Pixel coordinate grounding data
====================

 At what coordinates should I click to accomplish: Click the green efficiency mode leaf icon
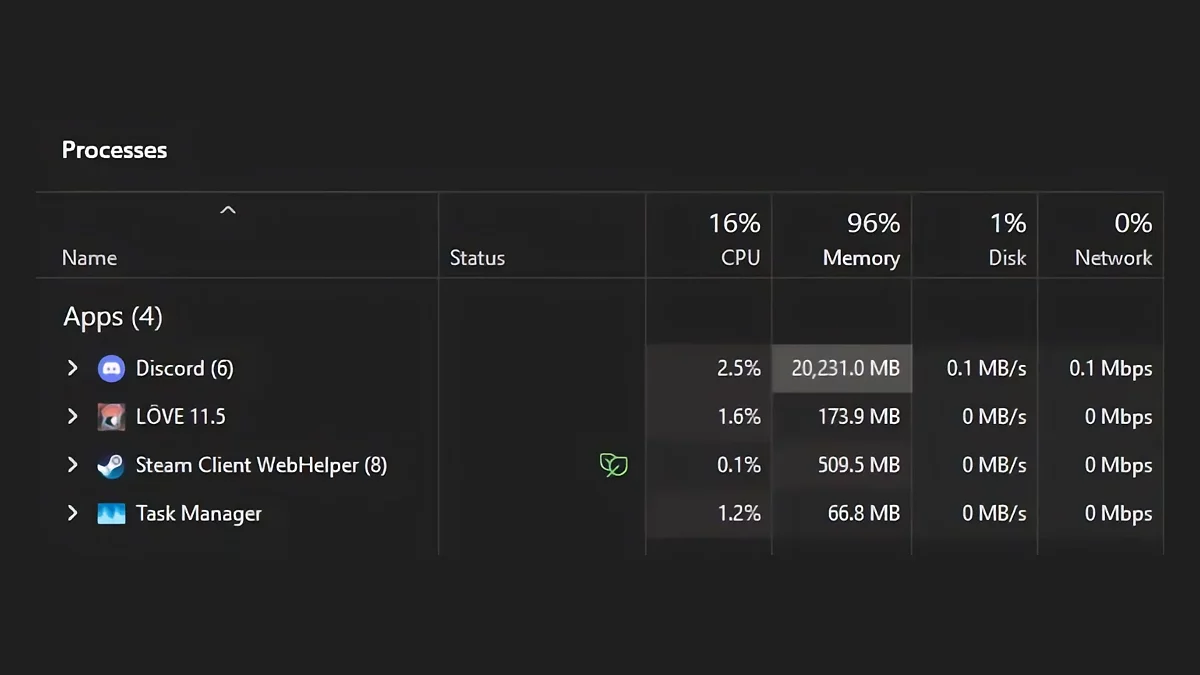(x=613, y=465)
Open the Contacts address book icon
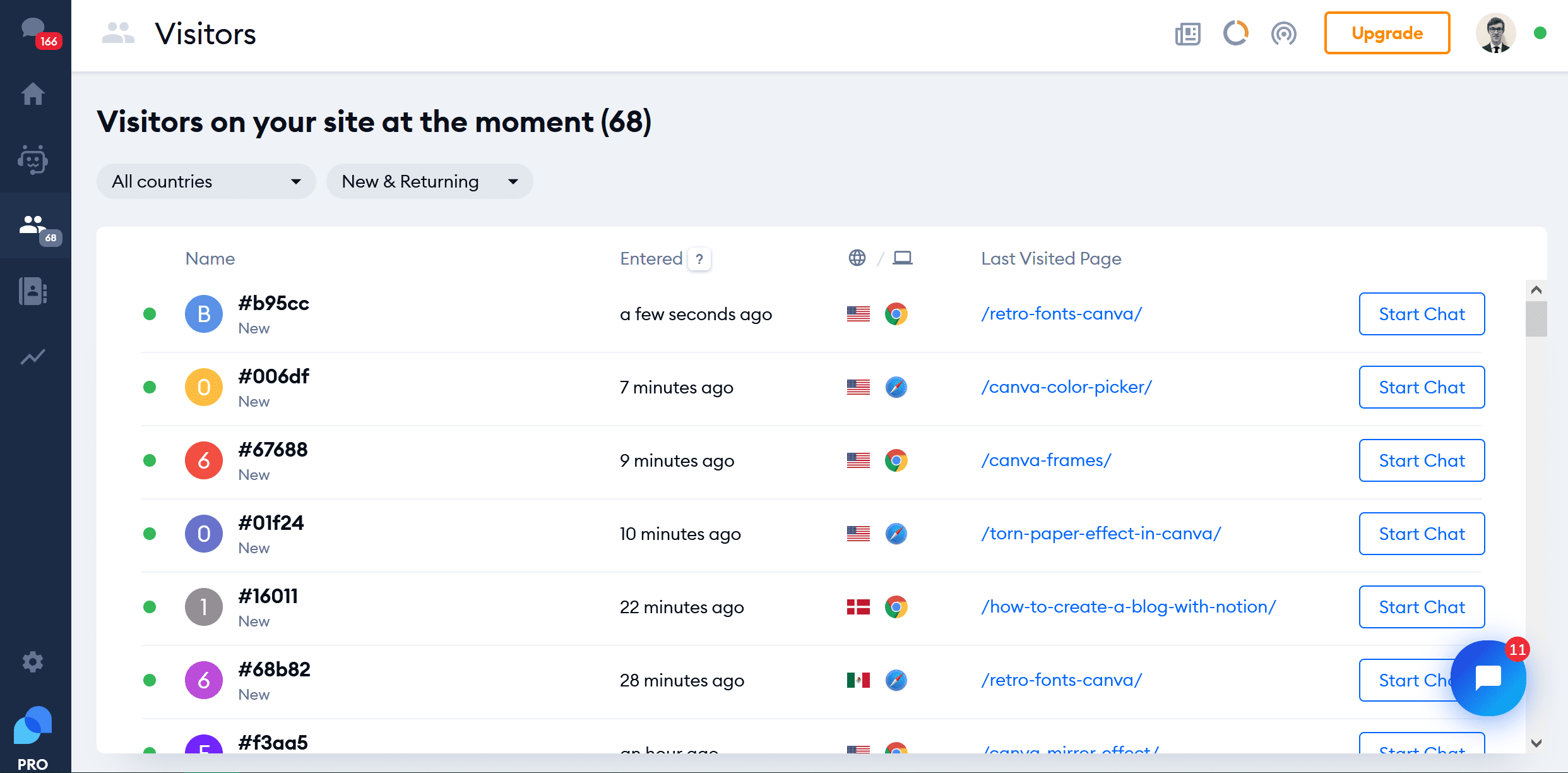Screen dimensions: 1568x773 click(33, 291)
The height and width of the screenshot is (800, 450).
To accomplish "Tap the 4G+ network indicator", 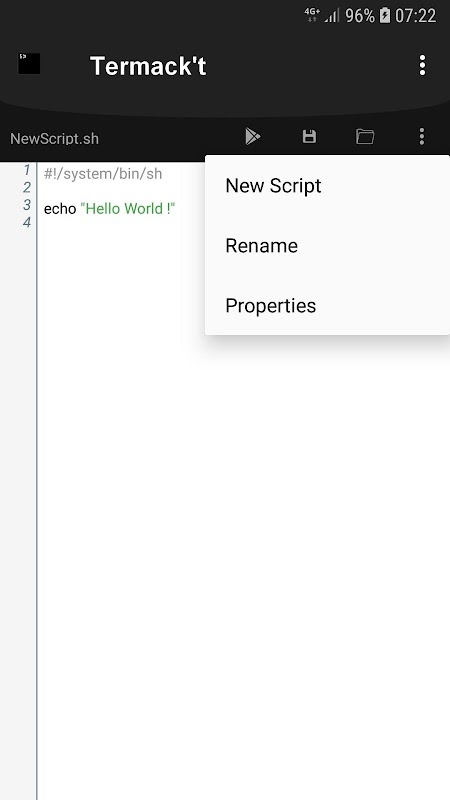I will tap(312, 14).
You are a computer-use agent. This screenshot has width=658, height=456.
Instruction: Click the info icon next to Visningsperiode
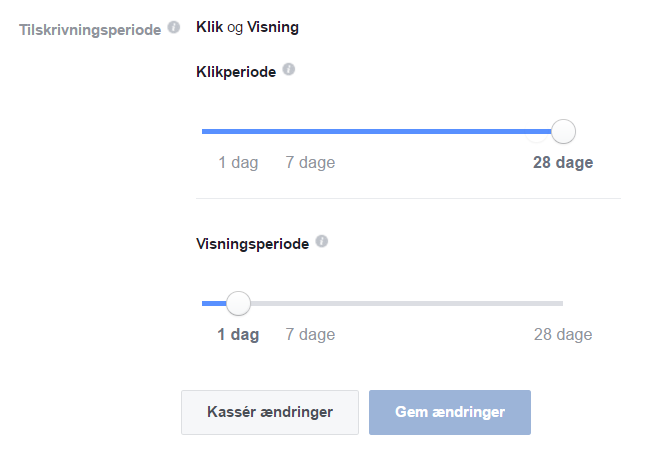point(321,242)
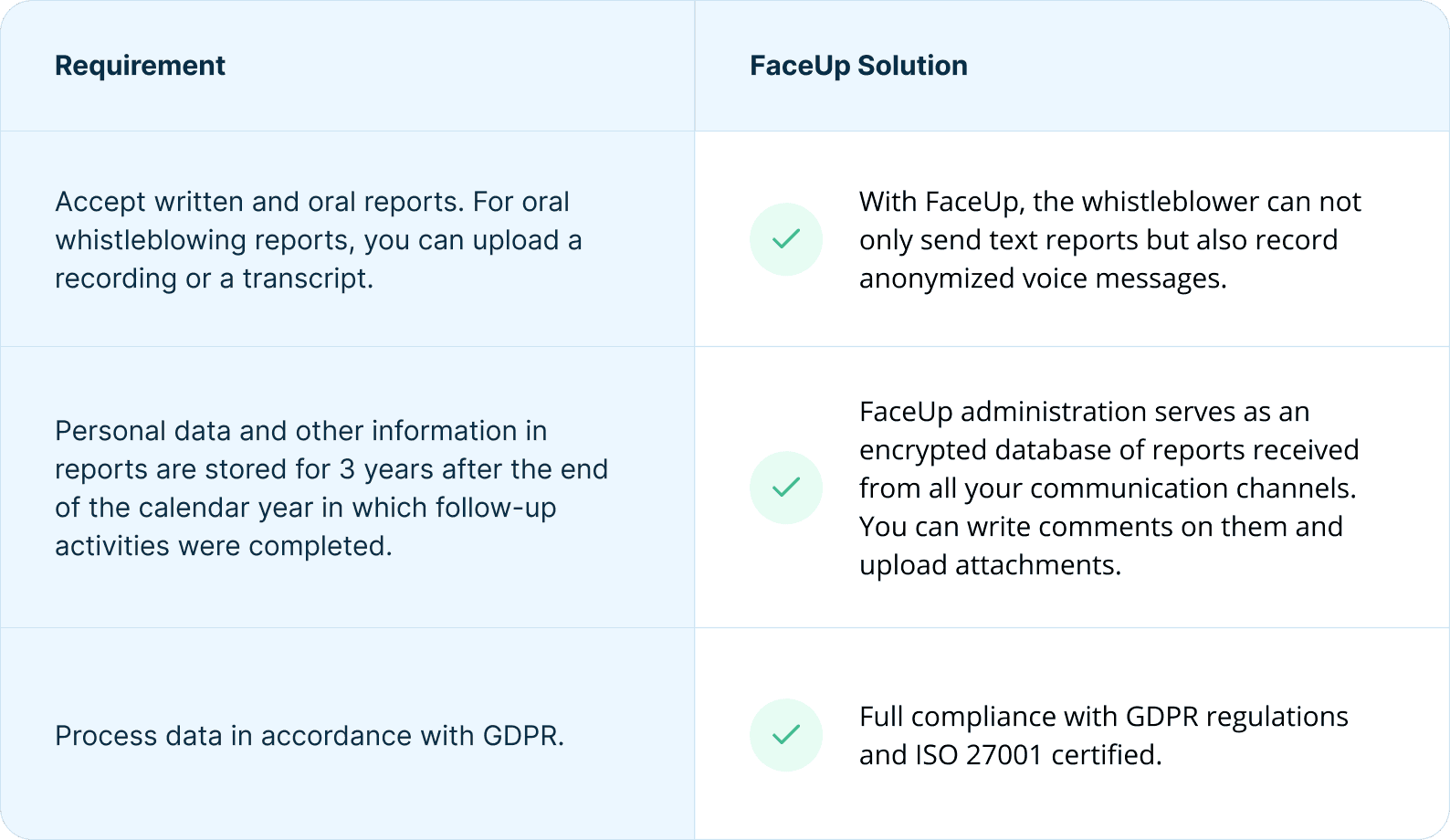Click 'You can write comments on them' line
Viewport: 1450px width, 840px height.
1100,527
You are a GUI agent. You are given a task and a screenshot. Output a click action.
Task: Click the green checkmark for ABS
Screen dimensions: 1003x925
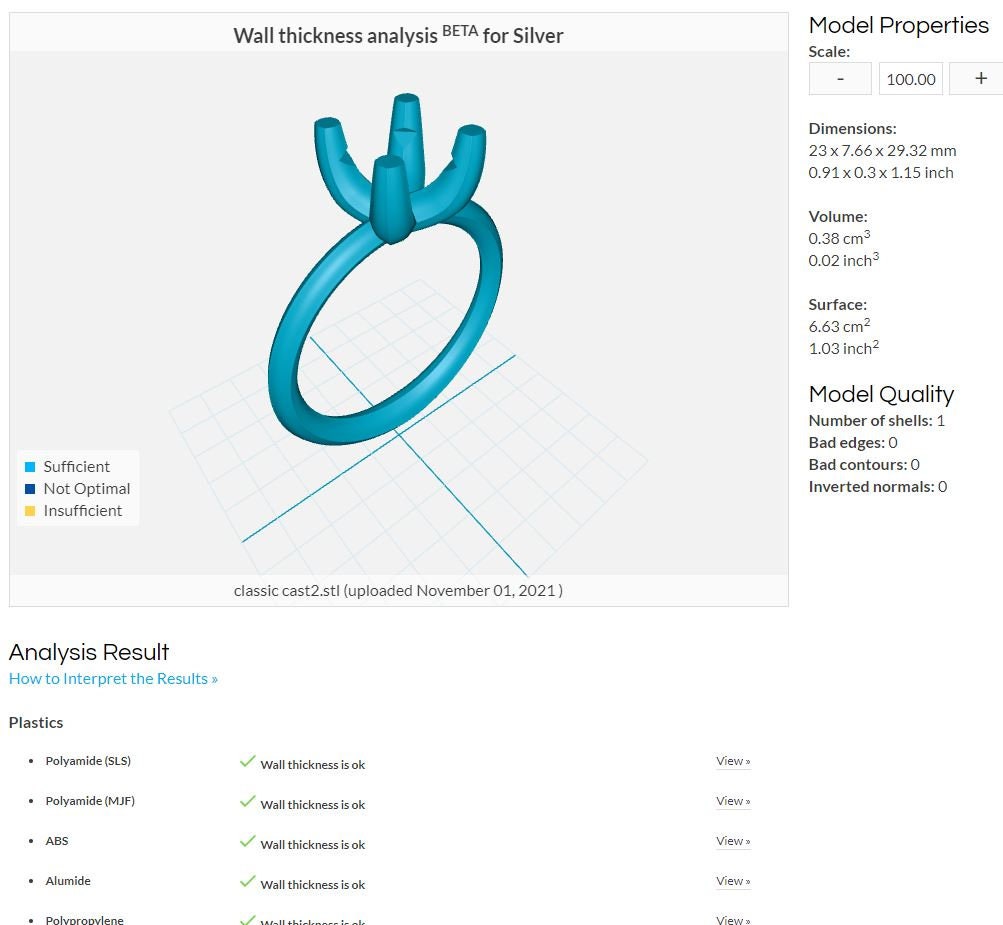coord(248,841)
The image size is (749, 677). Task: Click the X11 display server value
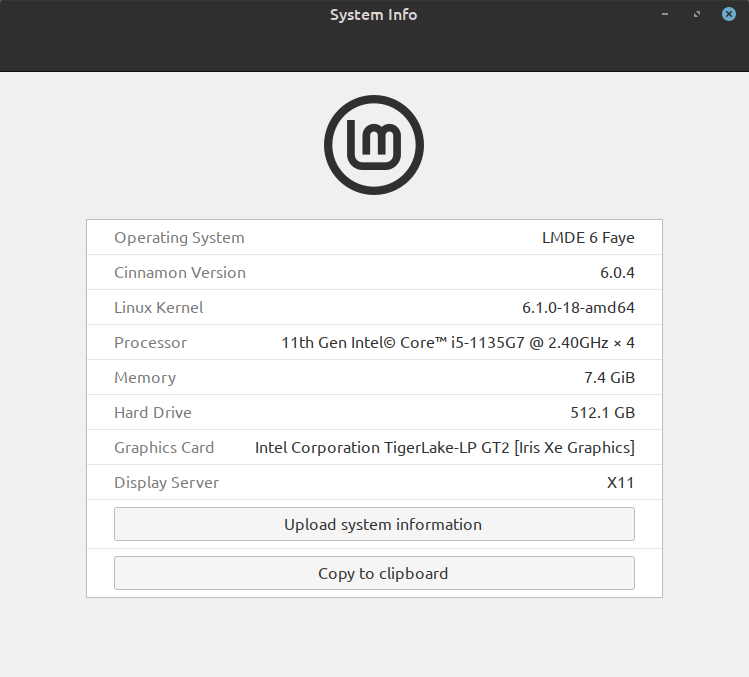tap(620, 483)
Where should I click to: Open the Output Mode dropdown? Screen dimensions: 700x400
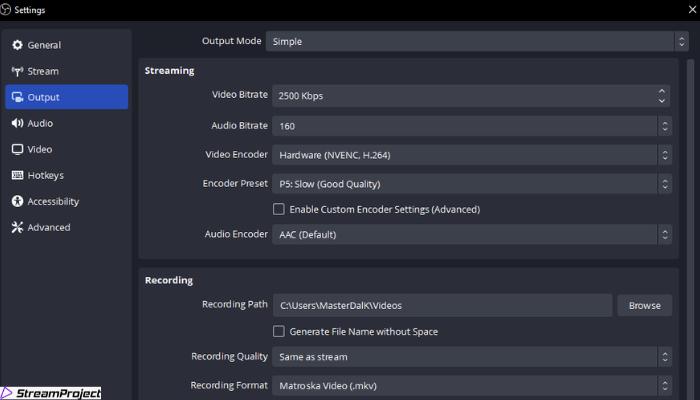(469, 41)
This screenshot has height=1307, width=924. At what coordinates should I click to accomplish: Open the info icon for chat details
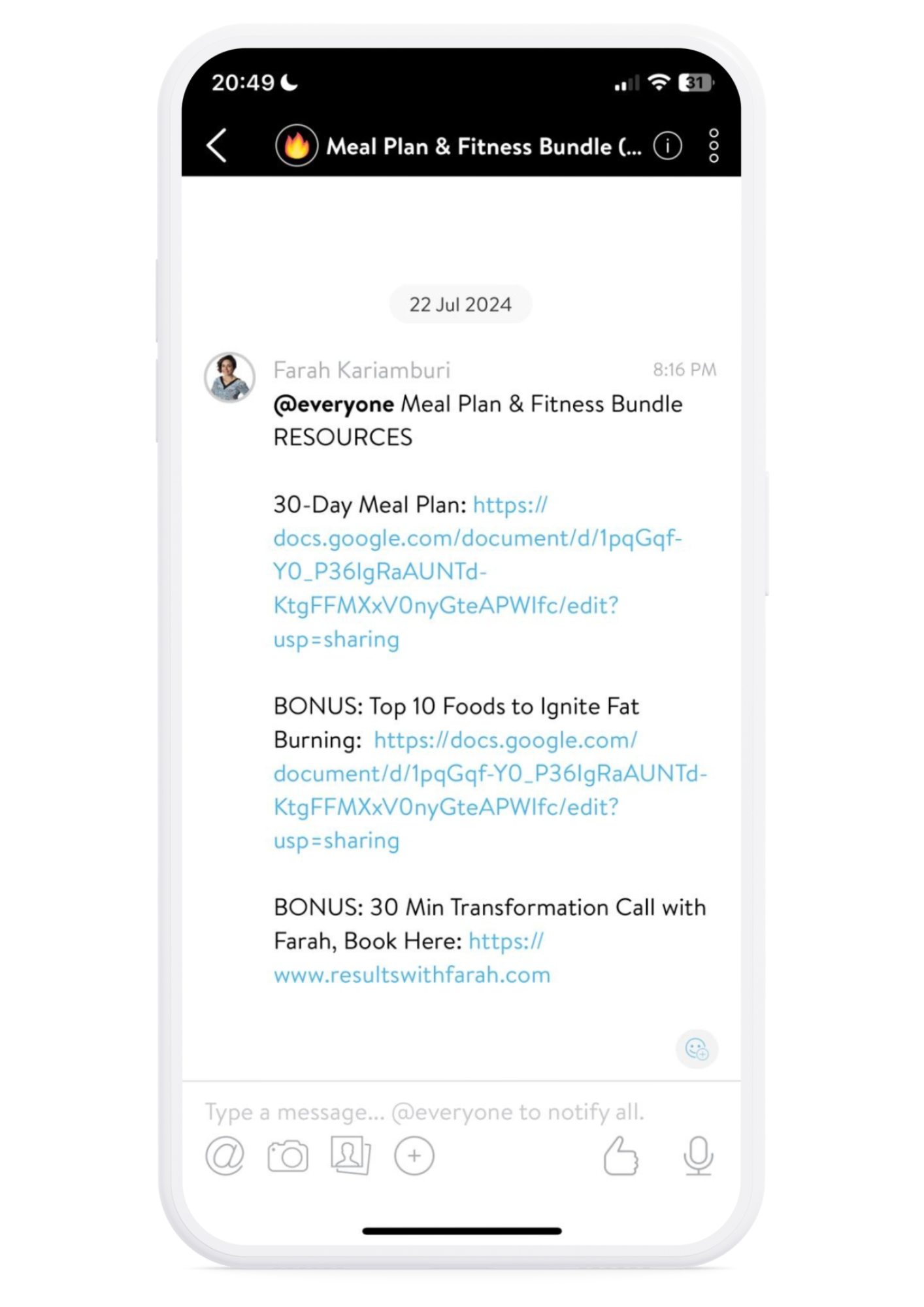click(x=667, y=146)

====================

> Task objective: Return, from the data, each line that has the word "agent" in it.

> Solution for this exercise:
You are a computer-use agent. This screenshot has width=658, height=456.
You are a GUI agent. You are given a task and a screenshot. Output a click action.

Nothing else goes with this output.